**TASK**
Each entry needs to be reproduced exactly as it is.

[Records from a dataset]
- - - -

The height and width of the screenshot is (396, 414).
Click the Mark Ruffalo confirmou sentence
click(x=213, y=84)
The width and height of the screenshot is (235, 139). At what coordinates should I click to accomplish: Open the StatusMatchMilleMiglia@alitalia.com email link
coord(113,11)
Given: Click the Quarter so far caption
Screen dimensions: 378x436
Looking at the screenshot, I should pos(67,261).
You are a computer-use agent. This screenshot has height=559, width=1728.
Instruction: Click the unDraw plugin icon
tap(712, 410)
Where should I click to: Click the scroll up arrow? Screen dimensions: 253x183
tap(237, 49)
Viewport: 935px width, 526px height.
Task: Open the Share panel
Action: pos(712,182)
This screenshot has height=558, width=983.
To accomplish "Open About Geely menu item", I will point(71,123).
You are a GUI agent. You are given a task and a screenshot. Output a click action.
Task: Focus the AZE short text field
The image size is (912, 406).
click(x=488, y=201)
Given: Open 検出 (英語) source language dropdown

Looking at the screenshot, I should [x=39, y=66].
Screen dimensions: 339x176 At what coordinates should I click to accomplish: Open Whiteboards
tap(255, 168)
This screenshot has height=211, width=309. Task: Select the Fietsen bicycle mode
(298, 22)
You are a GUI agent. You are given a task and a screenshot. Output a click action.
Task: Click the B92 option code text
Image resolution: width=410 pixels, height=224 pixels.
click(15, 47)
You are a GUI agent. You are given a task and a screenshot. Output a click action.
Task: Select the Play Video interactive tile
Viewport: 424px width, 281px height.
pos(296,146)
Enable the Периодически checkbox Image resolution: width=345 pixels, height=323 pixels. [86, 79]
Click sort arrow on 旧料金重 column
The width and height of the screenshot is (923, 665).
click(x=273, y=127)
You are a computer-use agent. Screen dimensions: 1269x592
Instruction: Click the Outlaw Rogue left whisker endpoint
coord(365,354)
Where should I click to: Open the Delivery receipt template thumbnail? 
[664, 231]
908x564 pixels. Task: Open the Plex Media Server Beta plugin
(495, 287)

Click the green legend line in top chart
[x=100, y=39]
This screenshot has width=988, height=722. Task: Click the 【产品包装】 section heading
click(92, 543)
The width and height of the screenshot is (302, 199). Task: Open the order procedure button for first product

- - - -

**ANSWER SPACE**
The height and width of the screenshot is (396, 414).
Click the Mark Ruffalo confirmou sentence
click(x=213, y=84)
The width and height of the screenshot is (235, 139). At what coordinates should I click to accomplish: Open the StatusMatchMilleMiglia@alitalia.com email link
coord(113,11)
Given: Click the Quarter so far caption
Screen dimensions: 378x436
Looking at the screenshot, I should pos(67,261).
You are a computer-use agent. This screenshot has height=559, width=1728.
Instruction: Click the unDraw plugin icon
tap(712, 410)
Where should I click to: Click the scroll up arrow? Screen dimensions: 253x183
tap(237, 49)
Viewport: 935px width, 526px height.
Task: Open the Share panel
Action: pos(712,182)
This screenshot has height=558, width=983.
To accomplish "Open About Geely menu item", I will point(71,123).
You are a GUI agent. You are given a task and a screenshot. Output a click action.
Task: Focus the AZE short text field
The image size is (912, 406).
click(x=488, y=201)
Given: Open 検出 (英語) source language dropdown

Looking at the screenshot, I should [x=39, y=66].
Screen dimensions: 339x176 At what coordinates should I click to accomplish: Open Whiteboards
tap(255, 168)
This screenshot has height=211, width=309. Task: Select the Fietsen bicycle mode
(298, 22)
You are a GUI agent. You are given a task and a screenshot. Output a click action.
Task: Click the B92 option code text
Image resolution: width=410 pixels, height=224 pixels.
click(15, 47)
You are a GUI agent. You are given a task and a screenshot. Output a click action.
Task: Select the Play Video interactive tile
Viewport: 424px width, 281px height.
pos(296,146)
Enable the Периодически checkbox Image resolution: width=345 pixels, height=323 pixels. [86, 79]
Click sort arrow on 旧料金重 column
The width and height of the screenshot is (923, 665).
click(x=273, y=127)
You are a computer-use agent. Screen dimensions: 1269x592
Instruction: Click the Outlaw Rogue left whisker endpoint
coord(365,354)
Where should I click to: Open the Delivery receipt template thumbnail? 
[664, 231]
908x564 pixels. Task: Open the Plex Media Server Beta plugin
(495, 287)

Click the green legend line in top chart
[x=100, y=39]
This screenshot has width=988, height=722. Task: Click the 【产品包装】 section heading
click(92, 543)
The width and height of the screenshot is (302, 199). Task: Open the order procedure button for first product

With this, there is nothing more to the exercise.